Figure 1 shows the flowchart of the proposed heuristic algorithm for multiple attributes. The heuristic is executed for each weight factor combination. The procedure is given as follows: (1) n random clusters or scenarios are generated. The scenarios can be generated in Microsoft Excel® by randomizing between maximum and minimum of each hour for each attribute in the entire demand curves. (2) Each weight factor is considered starting with the first scenario. At the first try, the clusters are fixed in the MILP model, and the resulting integer program is solved for day assignment providing an upper bound on the solution. (3) The day assignment is fixed and the linear programming model is solved to reach a lower bound on the solution.

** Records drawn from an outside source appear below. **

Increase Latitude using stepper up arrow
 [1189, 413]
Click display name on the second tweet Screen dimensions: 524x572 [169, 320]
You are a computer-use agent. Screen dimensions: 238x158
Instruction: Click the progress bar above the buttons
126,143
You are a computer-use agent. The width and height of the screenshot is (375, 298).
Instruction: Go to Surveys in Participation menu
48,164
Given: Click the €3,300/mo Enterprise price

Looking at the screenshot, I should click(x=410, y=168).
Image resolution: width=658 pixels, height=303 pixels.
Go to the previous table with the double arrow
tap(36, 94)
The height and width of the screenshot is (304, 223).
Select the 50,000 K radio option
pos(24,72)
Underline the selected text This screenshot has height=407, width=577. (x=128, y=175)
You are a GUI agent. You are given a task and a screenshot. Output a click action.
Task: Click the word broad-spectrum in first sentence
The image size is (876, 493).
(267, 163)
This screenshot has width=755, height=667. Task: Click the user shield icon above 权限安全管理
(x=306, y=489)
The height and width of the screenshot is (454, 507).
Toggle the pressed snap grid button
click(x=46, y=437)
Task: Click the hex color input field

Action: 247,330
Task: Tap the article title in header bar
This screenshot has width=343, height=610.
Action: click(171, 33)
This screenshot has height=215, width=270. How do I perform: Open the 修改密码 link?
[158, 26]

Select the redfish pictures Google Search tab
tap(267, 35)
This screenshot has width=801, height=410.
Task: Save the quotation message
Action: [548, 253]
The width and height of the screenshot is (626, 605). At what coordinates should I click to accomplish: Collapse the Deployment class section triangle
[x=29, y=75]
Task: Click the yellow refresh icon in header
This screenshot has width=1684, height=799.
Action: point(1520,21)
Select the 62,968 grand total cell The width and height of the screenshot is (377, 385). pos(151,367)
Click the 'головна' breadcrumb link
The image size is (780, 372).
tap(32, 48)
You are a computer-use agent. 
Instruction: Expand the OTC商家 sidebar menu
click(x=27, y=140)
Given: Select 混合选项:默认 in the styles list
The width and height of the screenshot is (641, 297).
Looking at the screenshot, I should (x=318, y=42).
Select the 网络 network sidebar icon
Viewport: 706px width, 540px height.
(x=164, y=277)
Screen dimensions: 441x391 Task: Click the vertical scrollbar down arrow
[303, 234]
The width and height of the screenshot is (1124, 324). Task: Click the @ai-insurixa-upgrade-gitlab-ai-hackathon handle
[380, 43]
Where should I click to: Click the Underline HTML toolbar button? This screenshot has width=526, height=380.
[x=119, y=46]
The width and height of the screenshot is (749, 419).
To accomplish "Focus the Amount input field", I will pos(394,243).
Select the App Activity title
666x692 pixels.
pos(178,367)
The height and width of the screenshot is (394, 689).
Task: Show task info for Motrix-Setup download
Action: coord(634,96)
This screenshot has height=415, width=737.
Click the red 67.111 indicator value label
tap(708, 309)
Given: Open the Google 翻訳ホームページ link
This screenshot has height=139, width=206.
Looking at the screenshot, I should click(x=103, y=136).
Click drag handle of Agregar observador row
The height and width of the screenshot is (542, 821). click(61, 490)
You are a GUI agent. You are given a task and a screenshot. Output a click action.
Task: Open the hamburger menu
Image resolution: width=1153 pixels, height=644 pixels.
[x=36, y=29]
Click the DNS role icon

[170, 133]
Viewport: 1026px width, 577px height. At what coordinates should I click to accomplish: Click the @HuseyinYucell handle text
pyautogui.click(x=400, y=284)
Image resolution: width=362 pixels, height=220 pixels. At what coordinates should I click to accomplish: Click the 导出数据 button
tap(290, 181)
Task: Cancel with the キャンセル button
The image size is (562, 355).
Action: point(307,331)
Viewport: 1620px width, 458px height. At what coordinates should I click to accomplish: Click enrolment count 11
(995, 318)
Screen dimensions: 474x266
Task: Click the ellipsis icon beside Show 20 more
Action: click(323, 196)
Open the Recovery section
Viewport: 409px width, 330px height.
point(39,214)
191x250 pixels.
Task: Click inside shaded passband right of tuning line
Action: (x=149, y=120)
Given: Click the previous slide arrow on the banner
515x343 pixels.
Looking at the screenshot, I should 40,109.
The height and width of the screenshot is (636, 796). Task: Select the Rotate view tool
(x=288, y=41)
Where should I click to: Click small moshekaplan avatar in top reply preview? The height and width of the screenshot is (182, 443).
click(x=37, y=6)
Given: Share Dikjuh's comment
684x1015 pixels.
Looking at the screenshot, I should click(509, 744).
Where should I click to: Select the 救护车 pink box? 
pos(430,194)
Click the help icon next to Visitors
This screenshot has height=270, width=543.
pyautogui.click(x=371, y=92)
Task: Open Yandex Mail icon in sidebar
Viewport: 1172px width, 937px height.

The solution is considered as the current best if the variance between the upper and lower bounds is within the acceptable pre-specified period. In this situation, the next scenario is considered. Otherwise, for a given scenario, the process is reaped between fixing clusters and day assignment until the upper and lower bounds difference fall within the acceptable tolerance. (4) Once all scenarios are considered for a given weight factor, the process goes to the next weight factor and the steps repeated until all weight factors have been considered. The proposed model can be applied for both normal and sequence clustering. The common formulation can be employed in the both types of clustering for problems with multiple attributes. The mathematical models were built in the General Algebraic Modeling System (GAMS).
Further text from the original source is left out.